Blackman beat future Grand Slam winners Michael Chang and Petr Korda en route to the semi-finals of the 1986 US Open Juniors and was also a semi-finalist at the same event a year later, with MaliVai Washington in the doubles. The biggest junior title that he won was the 1986 USTA National Championships (16s), in both the singles and doubles, partnering Chang. He was also a member of two NCAA Division I Championship winning teams while at Stanford.
Blackman started on the Grand Prix tennis circuit in 1987 when, at the age of just 16, he appeared at Indianapolis and achieved a win over world number 74 Luiz Mattar.

The right-handed Blackman made his first Grand Slam appearance in the 1990 US Open, where he lost a three set match to Martín Jaite in the first round.

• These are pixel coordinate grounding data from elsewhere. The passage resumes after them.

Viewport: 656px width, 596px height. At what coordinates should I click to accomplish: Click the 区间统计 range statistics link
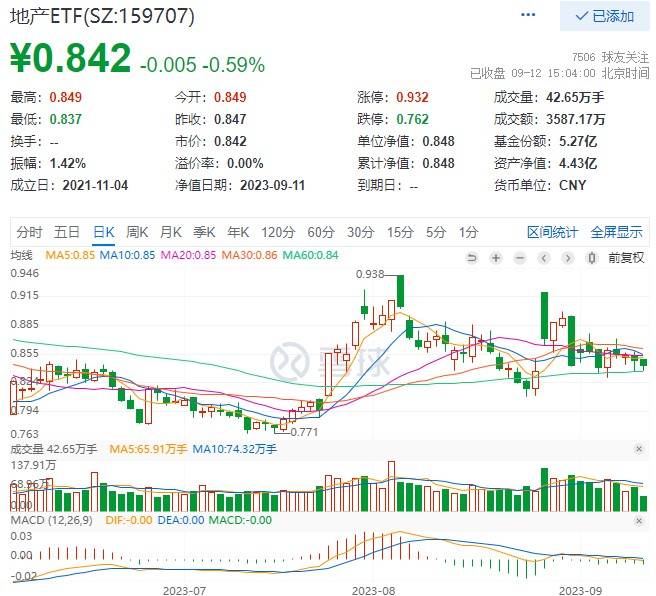coord(552,232)
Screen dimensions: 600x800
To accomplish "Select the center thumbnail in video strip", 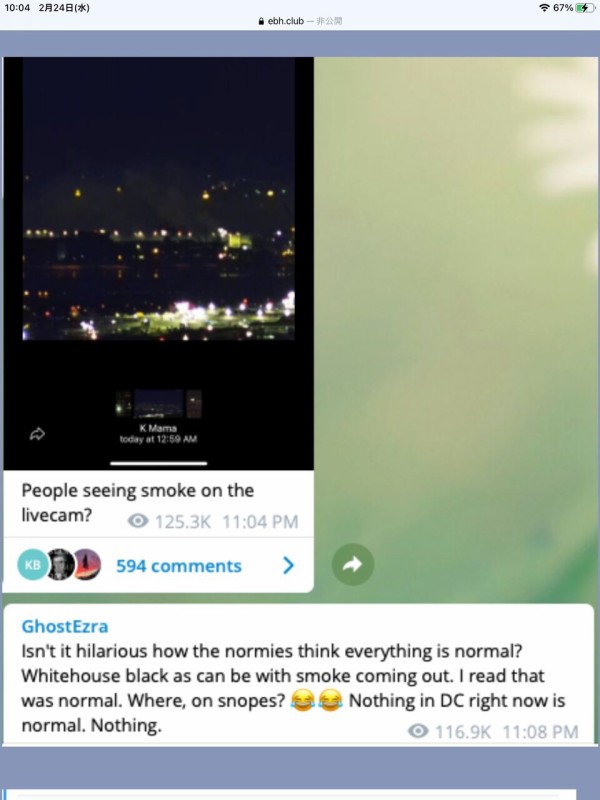I will 159,404.
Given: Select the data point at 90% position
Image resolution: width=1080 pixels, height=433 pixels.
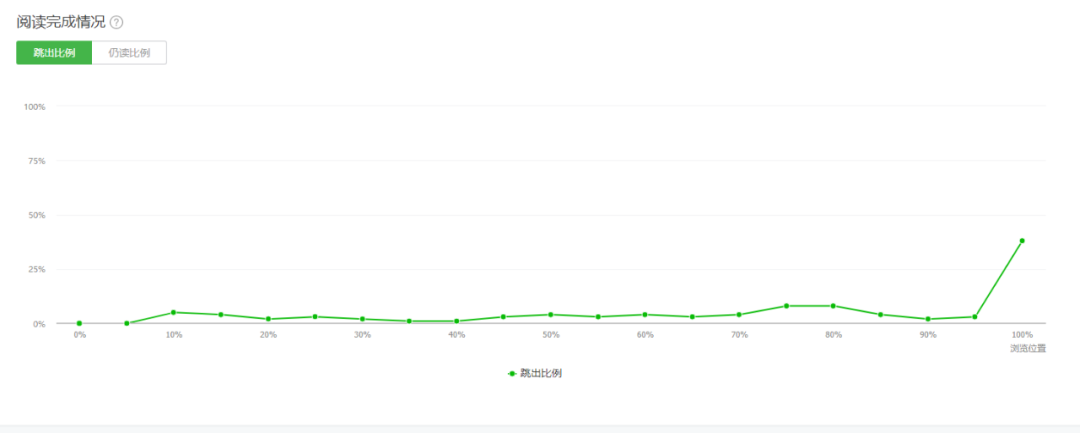Looking at the screenshot, I should tap(928, 319).
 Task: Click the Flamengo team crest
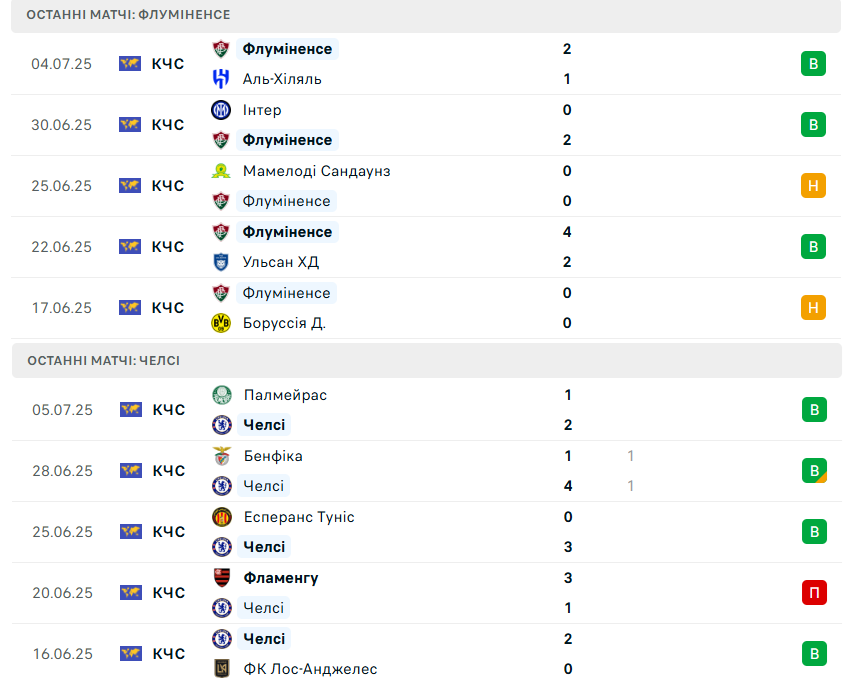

In 1994 he played in his two further Grand Slams, at the French Open main draw and at US Open qualifying, however he failed to qualify. At Roland Garros he was unable to better his previous effort and again exited in the opening round, this time to countryman Bryan Shelton in four sets. At his home event he only entered the main draw of the doubles, with Ivan Baron. The pair lost their only match to Canadians Daniel Nestor and Greg Rusedski. Also in 1994, Blackman and partner Renzo Furlan reached the semi-finals of the Romanian Open.

He appeared in 10 rubbers for the Barbados Davis Cup team during his career, winning his first five matches and losing his final five.

Blackman achieved a career-high singles ranking of No. 158 and No. 142 in mens doubles, and eventually retired from the ATP Tour in 1995.

Blackman was head men’s tennis coach at The American University from 1998 to 2004, when he became Director of the Junior Tennis Champions Center at College Park, Md. He was Senior Director of Talent Identification and Development for the United States Tennis Association (USTA) from 2009 to 2011, serving on the Board of Directors from 2003-04 and 2005-06. He founded the Blackman Tennis Academy in Boca Raton, Florida in 2011. In 2015, Blackman re-joined the USTA, succeeding Patrick McEnroe as General Manager of Player Development.